──────── Material for this exercise ────────
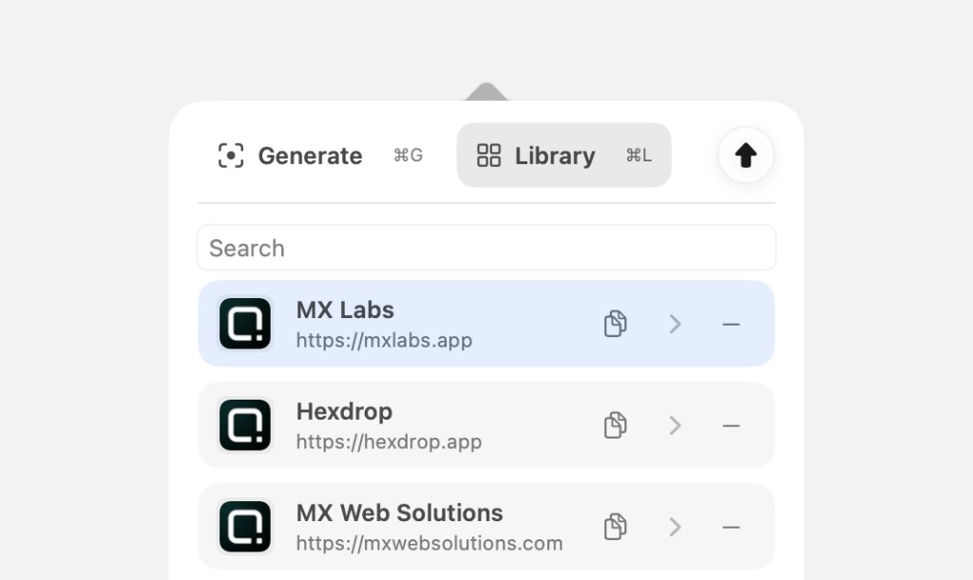The width and height of the screenshot is (973, 580).
Task: Expand MX Labs details chevron
Action: pos(676,324)
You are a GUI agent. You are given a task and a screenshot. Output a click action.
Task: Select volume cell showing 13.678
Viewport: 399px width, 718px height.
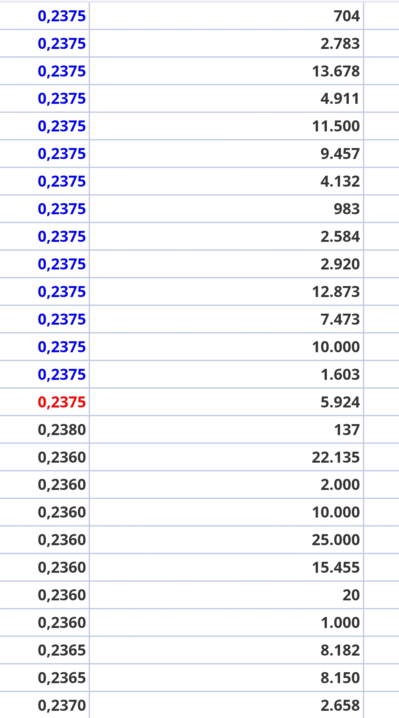[x=336, y=71]
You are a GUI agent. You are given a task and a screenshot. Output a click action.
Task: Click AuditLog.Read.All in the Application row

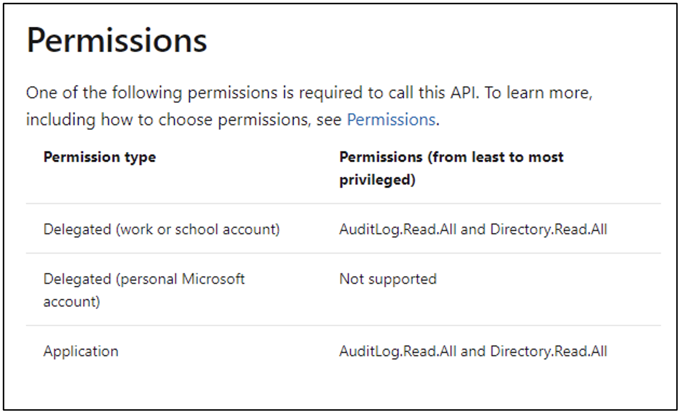click(x=398, y=351)
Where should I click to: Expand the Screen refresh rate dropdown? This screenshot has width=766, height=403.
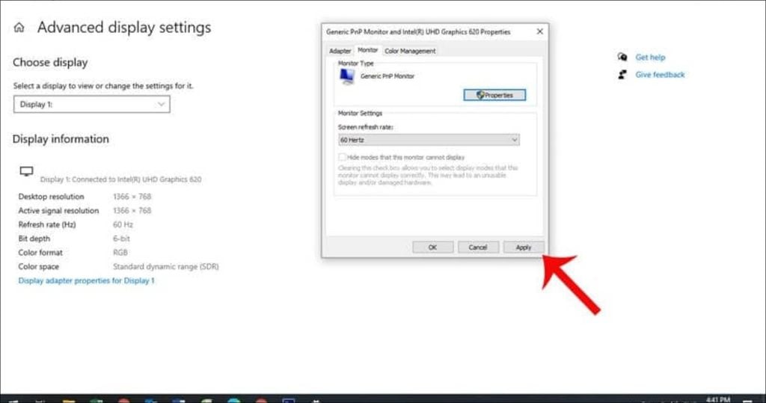[x=429, y=140]
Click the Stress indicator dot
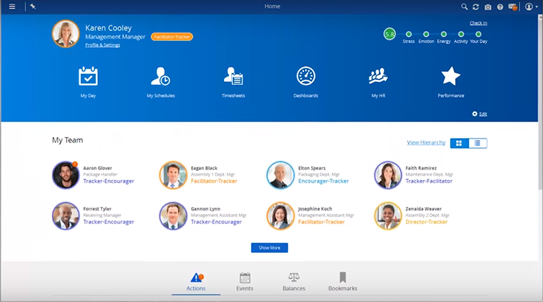This screenshot has width=543, height=302. click(x=409, y=33)
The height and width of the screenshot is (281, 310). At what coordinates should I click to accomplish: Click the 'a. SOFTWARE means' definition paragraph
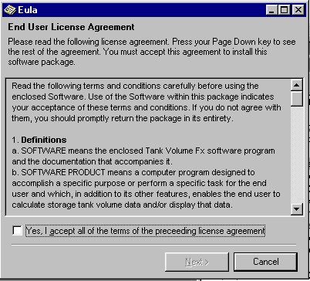[143, 156]
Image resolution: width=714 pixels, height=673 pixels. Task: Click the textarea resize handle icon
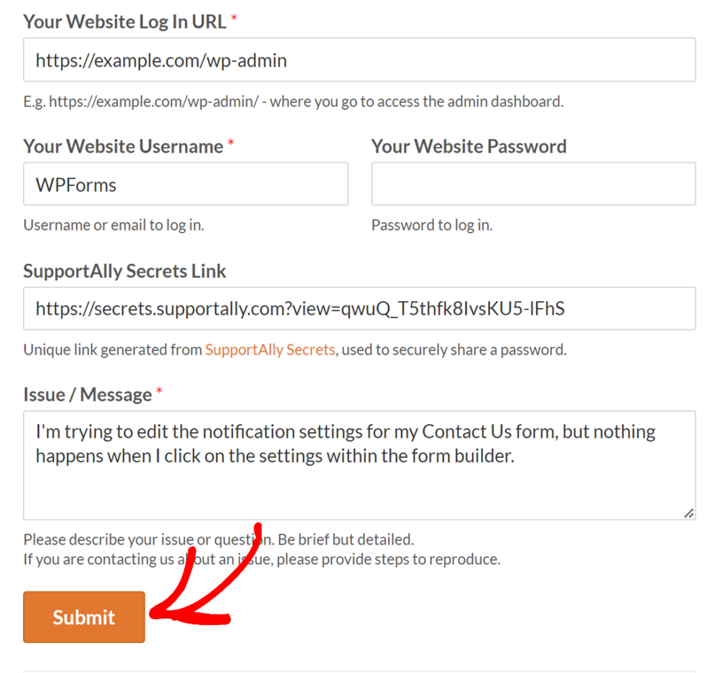(x=689, y=513)
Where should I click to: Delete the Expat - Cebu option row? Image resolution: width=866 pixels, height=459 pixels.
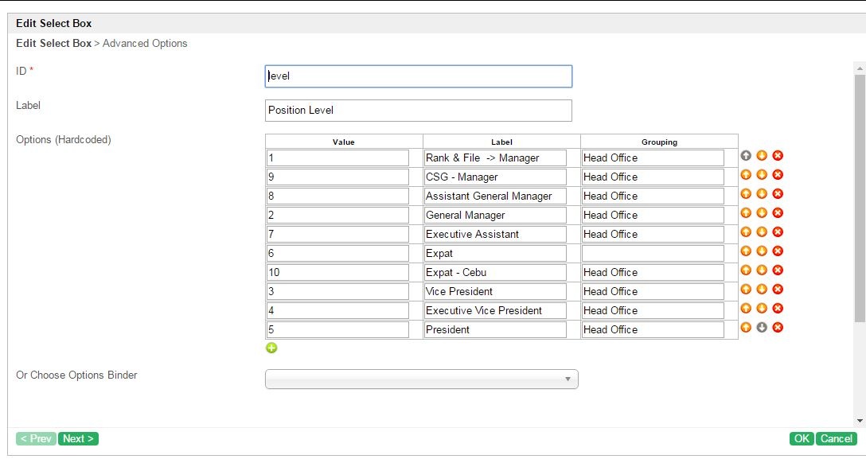(778, 270)
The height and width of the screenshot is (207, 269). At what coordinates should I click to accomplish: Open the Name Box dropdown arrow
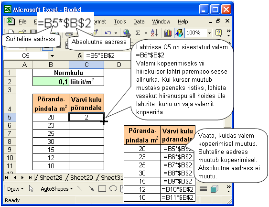pos(53,56)
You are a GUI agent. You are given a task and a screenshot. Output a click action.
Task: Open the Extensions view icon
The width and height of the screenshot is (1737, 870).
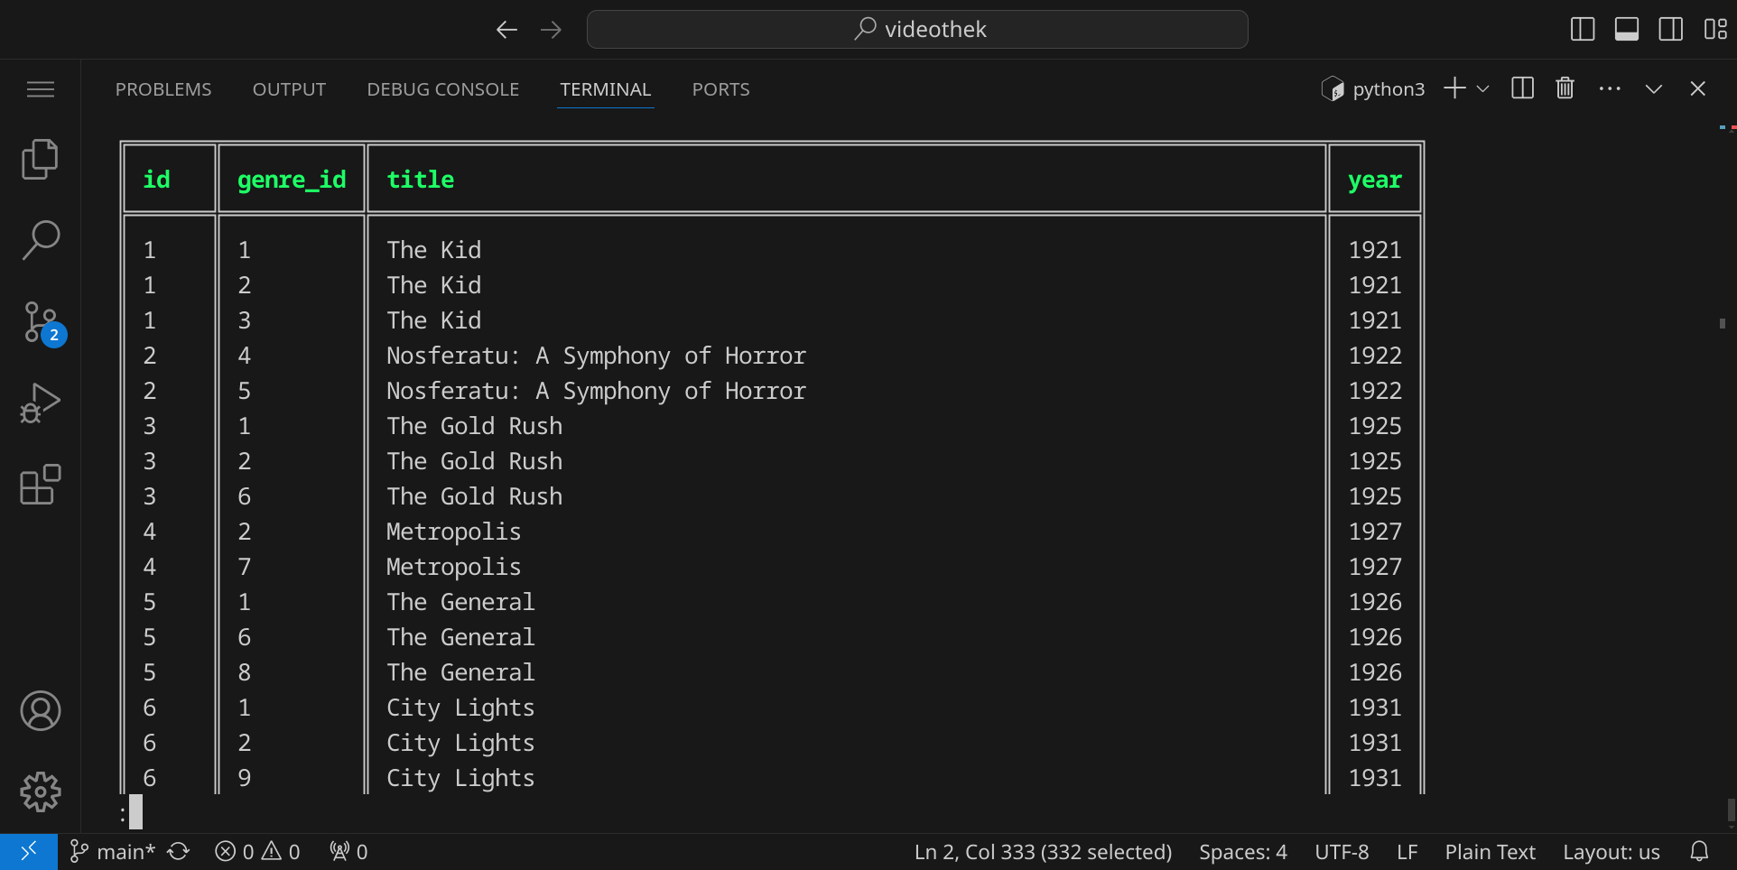point(40,485)
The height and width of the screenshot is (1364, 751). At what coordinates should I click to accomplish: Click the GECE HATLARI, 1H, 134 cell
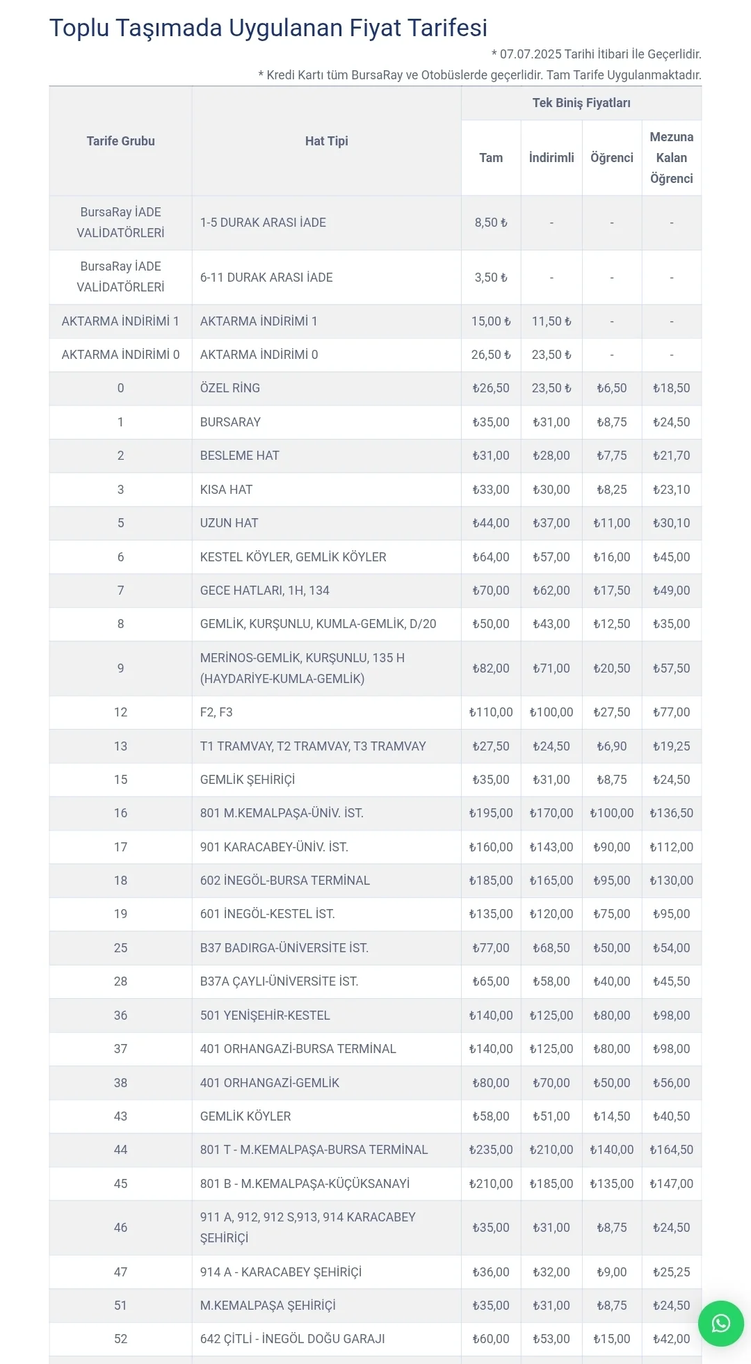click(x=264, y=591)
────────
The problem: Find the line containing "Click the Stress indicator dot", then extract it and every line after it to the end of the data above, exactly and nothing else, without pictures.

The completed task:
Click the Stress indicator dot
This screenshot has width=543, height=302. click(x=409, y=33)
The height and width of the screenshot is (281, 310). At what coordinates should I click to accomplish: Click the 'a. SOFTWARE means' definition paragraph
[143, 156]
Image resolution: width=714 pixels, height=673 pixels. Task: Click the textarea resize handle icon
(x=689, y=513)
Where should I click to: Delete the Expat - Cebu option row? Image resolution: width=866 pixels, height=459 pixels.
(778, 270)
The height and width of the screenshot is (207, 269). At what coordinates should I click to accomplish: Open the Name Box dropdown arrow
pos(53,56)
You are a GUI agent. You are given a task and a screenshot. Output a click action.
Task: Open the Extensions view icon
The width and height of the screenshot is (1737, 870).
point(40,485)
The height and width of the screenshot is (1364, 751). At what coordinates should I click to accomplish: Click the GECE HATLARI, 1H, 134 cell
click(x=264, y=591)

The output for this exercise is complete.